Fendi’s reconstruction of the Baroque fountain is just one of many examples of French and Italian luxury groups taking the lead in restoring famous European monuments.
“Luxury brands have got an interest in linking their image with monuments that are treasures of humanity, and are located in places that are among the most visited cities in the world,” says Mario Ortelli, an adviser for the luxury industry.
There are also juicy tax breaks. In 2003 France passed a law through which individuals and businesses benefit from at least a 60 per cent discount on charitable gifts. In Italy, the equivalent tax break for cultural donations by businesses and individuals is 65 per cent.
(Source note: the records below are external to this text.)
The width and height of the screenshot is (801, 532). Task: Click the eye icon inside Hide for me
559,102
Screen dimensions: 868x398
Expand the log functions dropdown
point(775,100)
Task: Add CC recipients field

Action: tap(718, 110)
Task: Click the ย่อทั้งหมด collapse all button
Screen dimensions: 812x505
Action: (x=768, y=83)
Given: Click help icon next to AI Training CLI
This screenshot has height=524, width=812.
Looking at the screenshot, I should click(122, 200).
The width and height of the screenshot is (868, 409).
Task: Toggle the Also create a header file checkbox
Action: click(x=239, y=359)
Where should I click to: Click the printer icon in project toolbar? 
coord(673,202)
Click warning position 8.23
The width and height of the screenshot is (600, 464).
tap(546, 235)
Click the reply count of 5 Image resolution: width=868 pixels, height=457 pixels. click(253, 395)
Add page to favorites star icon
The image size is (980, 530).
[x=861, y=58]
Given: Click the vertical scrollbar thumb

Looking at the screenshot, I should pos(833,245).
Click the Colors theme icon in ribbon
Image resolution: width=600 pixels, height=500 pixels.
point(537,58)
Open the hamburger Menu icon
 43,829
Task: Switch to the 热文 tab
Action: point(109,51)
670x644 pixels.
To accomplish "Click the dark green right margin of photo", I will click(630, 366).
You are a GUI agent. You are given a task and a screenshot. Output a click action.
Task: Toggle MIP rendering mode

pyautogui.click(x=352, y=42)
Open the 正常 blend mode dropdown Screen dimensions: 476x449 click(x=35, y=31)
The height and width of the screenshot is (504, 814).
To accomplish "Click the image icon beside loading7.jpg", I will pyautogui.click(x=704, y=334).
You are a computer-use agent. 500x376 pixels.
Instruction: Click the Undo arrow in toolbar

In recent years, Bulgari has supported the refurbishment of Rome’s Baths of Caracalla and the Spanish Steps; Venetian businessman Renzo Rosso, founder of fashion brand Diesel, donated €5m to the restoration of the Rialto bridge across the Grand Canal in Venice.
And in 2011 Diego Della Valle, chairman and owner of Italian leather goods company Tod’s Group, embarked on a €30m restoration of the Colosseum in Rome. “It’s because of love for one of the most important Italian monuments — representing Italy all around the world,” he said at the time. “When we are able to contribute, why not?”
The rapid pledge of hundreds of millions of dollars for Notre-dame’s restoration has come at a time of growing resentment of the establishment and the French elite. The grassroots gilets jaunes movement that has shaken the government since November is in part a protest against high taxes, inequality and a perception that Mr Macron is a “president of the rich”.
“I’m not sure this type of philanthropy will really be appreciated by French society,” says Mr Garrigues. “These are several Frances, which don’t like each other, which hate each other.”
Indignation from the gilets jaunes and trade unionists followed almost as quickly as donations poured into the restoration fund. “The oligarchy gives to Notre-dame,” said Benjamin Cauchy, a prominent gilet-jaune, in a tweet. Ingrid Levavasseur, an early instigator of the movement, condemned “the inertia of big companies when faced with poverty when they show how they can mobilise a truckload of cash in one night for Notre-dame”. Philippe Martinez, head of the CGT, a big trade union federation, said: “In a click €200m, €100m . . . If they are able to give tens of millions to rebuild Notre-dame, let them stop telling us that there is no money to satisfy the social emergency.”